Walking that trail can be a challenge for a young and health guy, let alone a 55 year-old with Lou Gehrig Disease. I know I couldn't do it. This guy was diagnosis about 2 months before I was last year. He's lost his speech and his neck muscles won't hold his head up anymore, but his legs must be super-legs.
I've been a walker most of my life and I still go out at dawn every morning and take a hike, although a lot less far than had been my habit and on much less difficult terrain. I walk between 2 and 3 miles now and I know it is time to head for my car. I'm not panting yet, but I can feel my legs getting ready to give up. Admittedly, I am over 20 years older than Mr. Marks, but still walking was something I was pretty darn used to doing. And as you can see here on the right, I am only using one walking stick to keep me from toppling over.
I don't have the problems Mr. Marks has. I can speak pretty much as always and my neck is strong enough my head doesn't roll forward forcing me to wear a brace; not yet anyway. My progression is in my arms and legs. I am loosing strength in my limbs. It is limiting, but not totally debilitating. I just need more help to accomplish physical endeavors, and this includes gets caps off new bottles of water or juice. It is hard to convey the deterioration of my muscle structure month to month. It tends to be fairly subtle. My legs, though, which use to be pretty solid from all my years of walking are showing dips and odd ridges now. My shins are looking more boney, somewhat discolored and my calfs are getting down right ugly.
I fell in the bushes along side the house a couple weeks ago while trying to pick up some clipped off branches.
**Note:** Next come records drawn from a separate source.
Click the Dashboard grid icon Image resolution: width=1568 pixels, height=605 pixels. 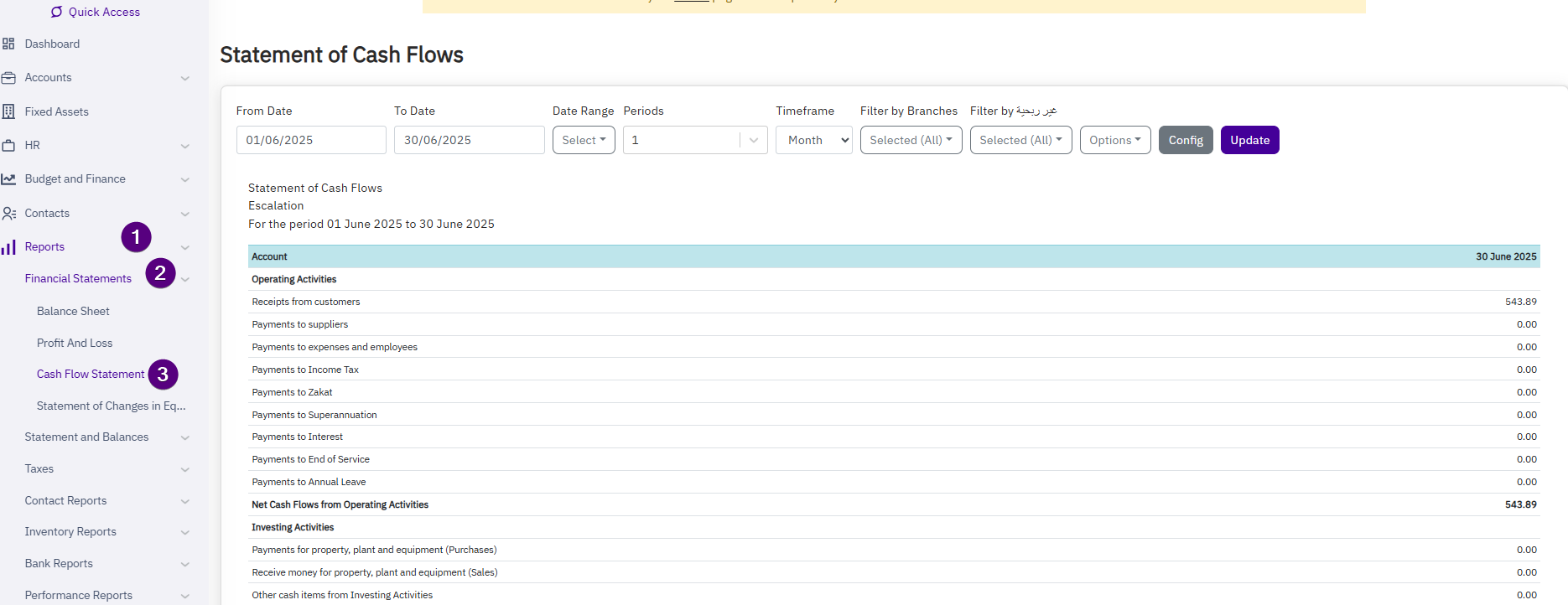[x=8, y=44]
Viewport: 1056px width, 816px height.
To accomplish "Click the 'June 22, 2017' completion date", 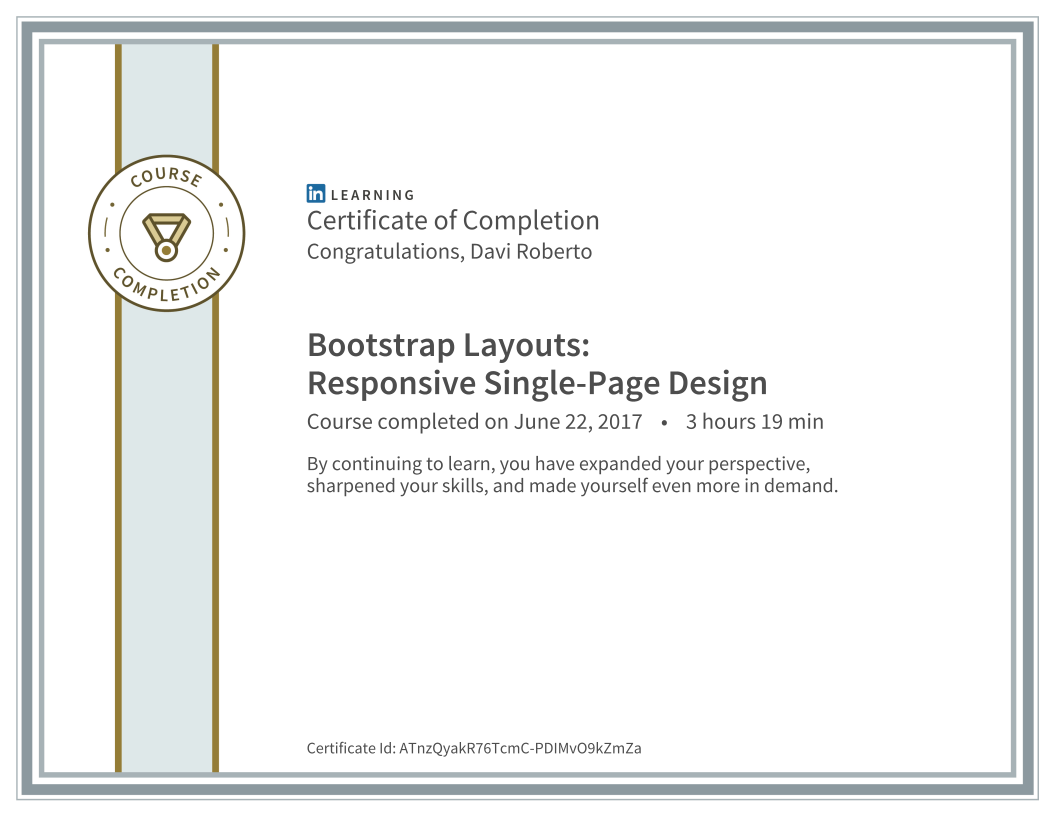I will coord(578,421).
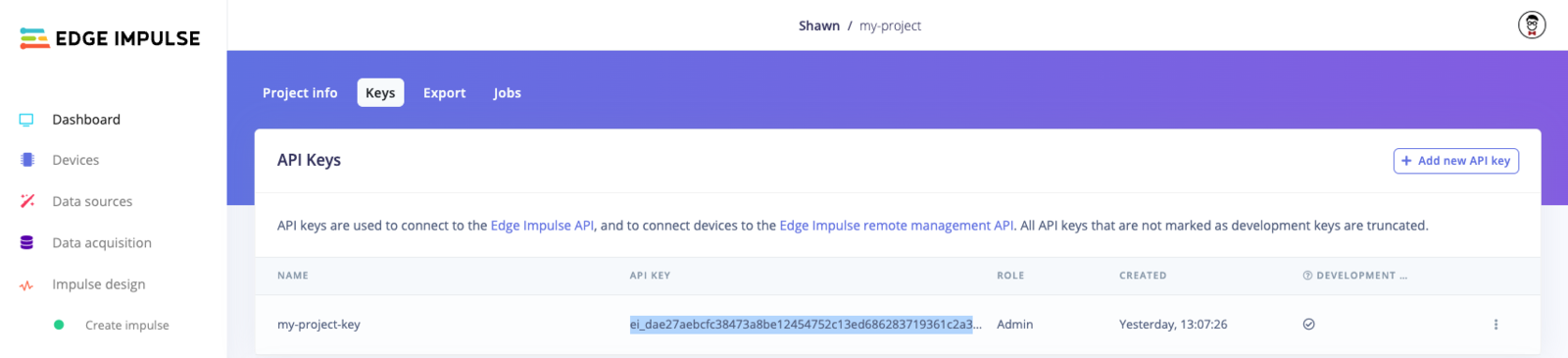Open Edge Impulse remote management API link
This screenshot has width=1568, height=358.
[x=897, y=226]
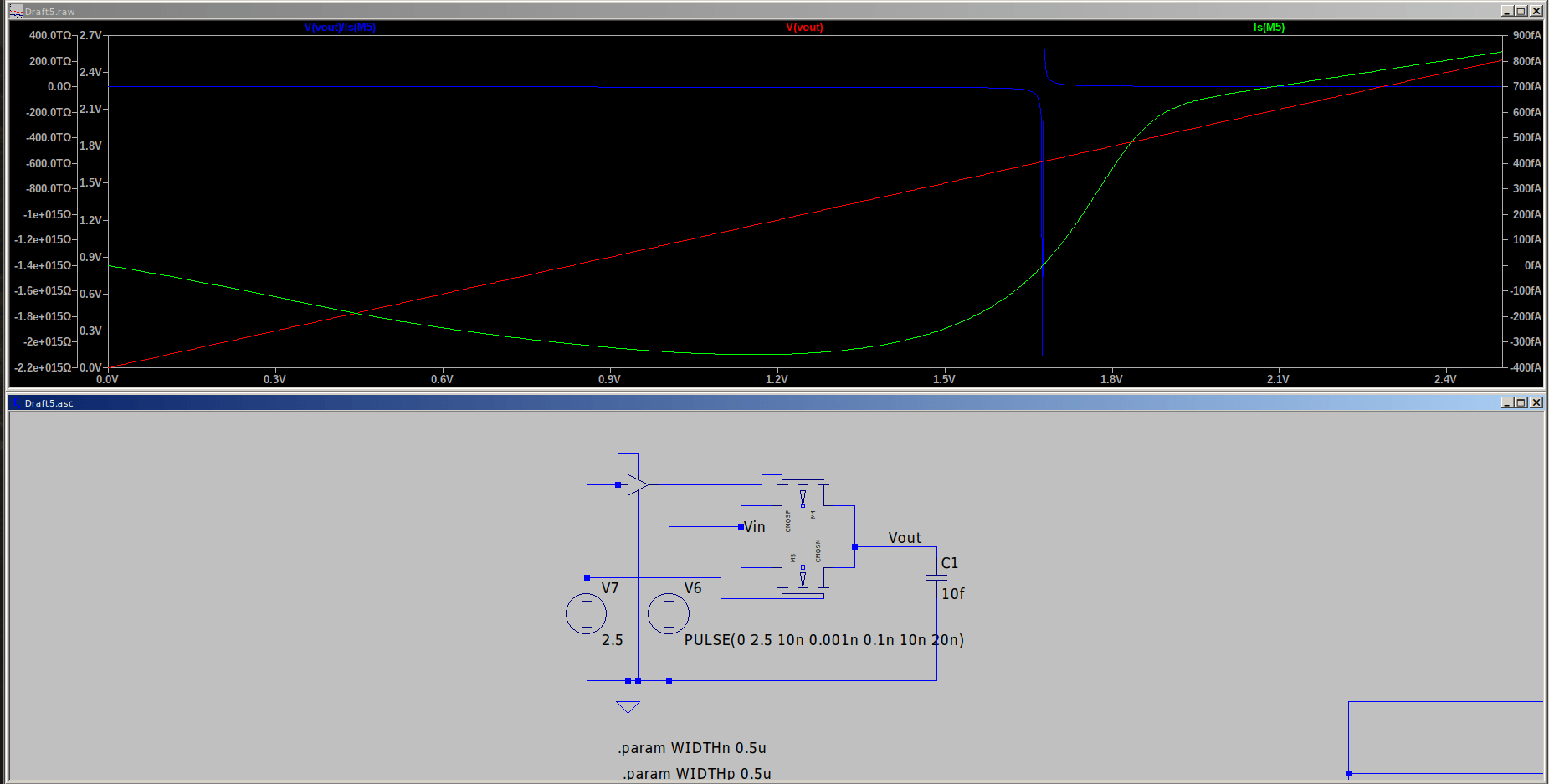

That side yard s tricky because it is almost all embankment and I have a definite balance problem these days, but it wasn't my balance that did me in. My legs just gave out. If I'm walking now I can feel when the legs are about to say no mas! So again I wonder, how would I attempt a walk of any distance? Man, how does he do it?
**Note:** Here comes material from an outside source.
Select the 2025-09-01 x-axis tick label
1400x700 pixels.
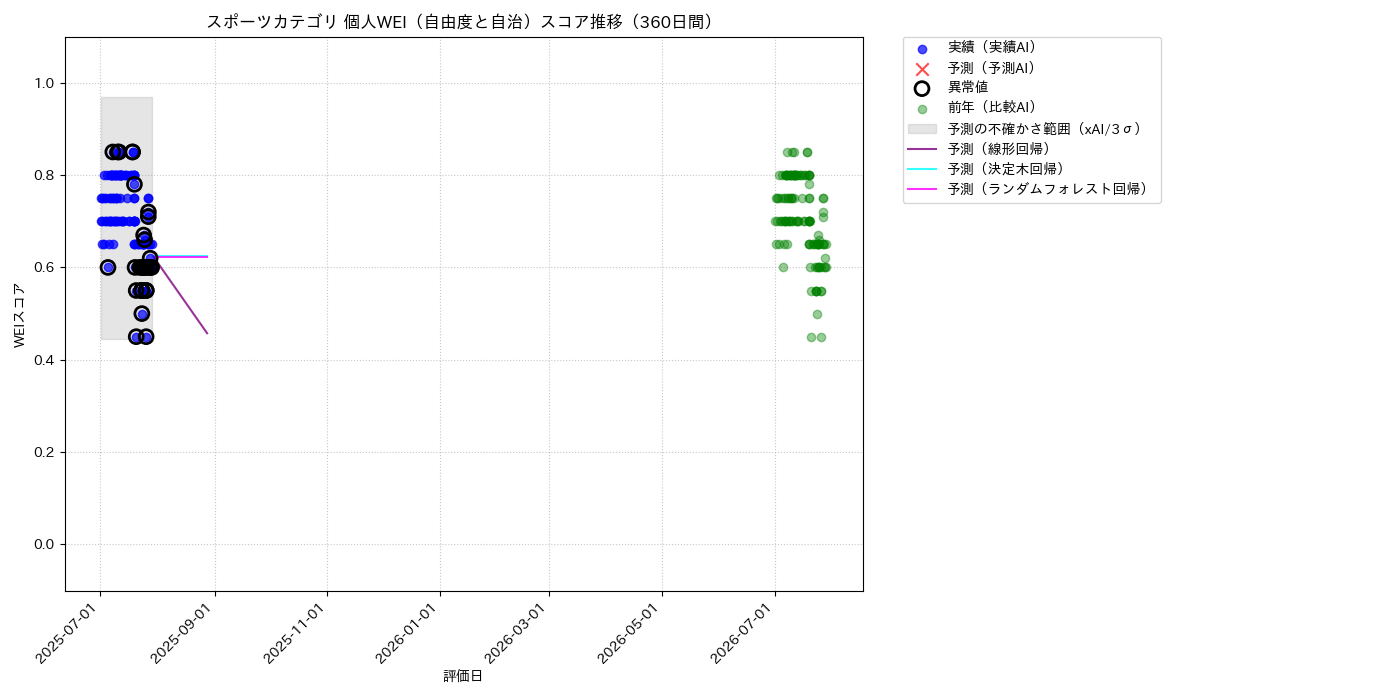183,632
My weight has held steady the last couple months. I weighted myself today and the needle danced
Actually, my back has smoothed out and looks slimmer than it did just a couple months ago. I appear to slimmed about the hips and the wrinkles that had sprouted along my buttocks have gone away, at least for now. Those heavy cords that had grown up over my kidneys (photo left) have also dissipated. I don't know if this is good news or not. Maybe by the end of September much of my back flesh will have fallen away and I'll look skeletal.
I am still shy about asking for help, but have been getting it anyway. Some people just insist of being helpful people and I am grateful for their help. I really must get over not asking. At last clinic the doctors felt I was doing well and probably will beat those 2 to 5 year life expectancy odds. I don't think about that. I believe you just continue to live your life doing what you like and trust in The Lord for the rest.